* START ENTRIES *

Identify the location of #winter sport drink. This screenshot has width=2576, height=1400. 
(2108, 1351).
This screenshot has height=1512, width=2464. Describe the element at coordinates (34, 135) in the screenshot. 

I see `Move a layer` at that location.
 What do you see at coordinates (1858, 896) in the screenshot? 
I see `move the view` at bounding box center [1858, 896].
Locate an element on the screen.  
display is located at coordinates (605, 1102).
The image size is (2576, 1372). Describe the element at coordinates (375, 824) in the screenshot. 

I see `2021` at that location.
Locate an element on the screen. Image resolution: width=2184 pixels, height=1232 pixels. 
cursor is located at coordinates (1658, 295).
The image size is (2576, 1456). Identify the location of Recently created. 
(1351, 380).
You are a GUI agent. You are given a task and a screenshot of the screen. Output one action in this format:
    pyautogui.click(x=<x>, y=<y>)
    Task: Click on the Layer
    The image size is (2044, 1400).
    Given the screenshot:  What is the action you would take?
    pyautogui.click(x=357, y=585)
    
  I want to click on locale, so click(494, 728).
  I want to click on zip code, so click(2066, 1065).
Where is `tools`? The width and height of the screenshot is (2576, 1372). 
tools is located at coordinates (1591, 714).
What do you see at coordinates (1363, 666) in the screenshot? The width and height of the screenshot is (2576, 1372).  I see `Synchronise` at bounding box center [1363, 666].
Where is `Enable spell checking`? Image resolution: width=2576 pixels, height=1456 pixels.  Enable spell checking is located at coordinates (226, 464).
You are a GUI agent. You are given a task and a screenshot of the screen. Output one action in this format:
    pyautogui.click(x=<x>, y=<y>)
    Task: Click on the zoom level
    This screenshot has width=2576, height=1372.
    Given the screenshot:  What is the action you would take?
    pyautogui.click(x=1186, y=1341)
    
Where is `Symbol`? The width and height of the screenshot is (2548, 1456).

* END ENTRIES *

WHAT YOU NEED TO DO | Reproduce every line of the entries above without any changes.

RESULT OF THIS TASK |
Identify the location of #winter sport drink. This screenshot has width=2576, height=1400. 
(2108, 1351).
This screenshot has height=1512, width=2464. Describe the element at coordinates (34, 135) in the screenshot. 

I see `Move a layer` at that location.
 What do you see at coordinates (1858, 896) in the screenshot? 
I see `move the view` at bounding box center [1858, 896].
Locate an element on the screen.  
display is located at coordinates (605, 1102).
The image size is (2576, 1372). Describe the element at coordinates (375, 824) in the screenshot. 

I see `2021` at that location.
Locate an element on the screen. Image resolution: width=2184 pixels, height=1232 pixels. 
cursor is located at coordinates (1658, 295).
The image size is (2576, 1456). Identify the location of Recently created. 
(1351, 380).
You are a GUI agent. You are given a task and a screenshot of the screen. Output one action in this format:
    pyautogui.click(x=<x>, y=<y>)
    Task: Click on the Layer
    The image size is (2044, 1400).
    Given the screenshot:  What is the action you would take?
    pyautogui.click(x=357, y=585)
    
  I want to click on locale, so click(494, 728).
  I want to click on zip code, so click(2066, 1065).
Where is `tools`? The width and height of the screenshot is (2576, 1372). 
tools is located at coordinates (1591, 714).
What do you see at coordinates (1363, 666) in the screenshot? The width and height of the screenshot is (2576, 1372).  I see `Synchronise` at bounding box center [1363, 666].
Where is `Enable spell checking`? Image resolution: width=2576 pixels, height=1456 pixels.  Enable spell checking is located at coordinates (226, 464).
You are a GUI agent. You are given a task and a screenshot of the screen. Output one action in this format:
    pyautogui.click(x=<x>, y=<y>)
    Task: Click on the zoom level
    This screenshot has width=2576, height=1372.
    Given the screenshot:  What is the action you would take?
    pyautogui.click(x=1186, y=1341)
    
Where is `Symbol`? The width and height of the screenshot is (2548, 1456).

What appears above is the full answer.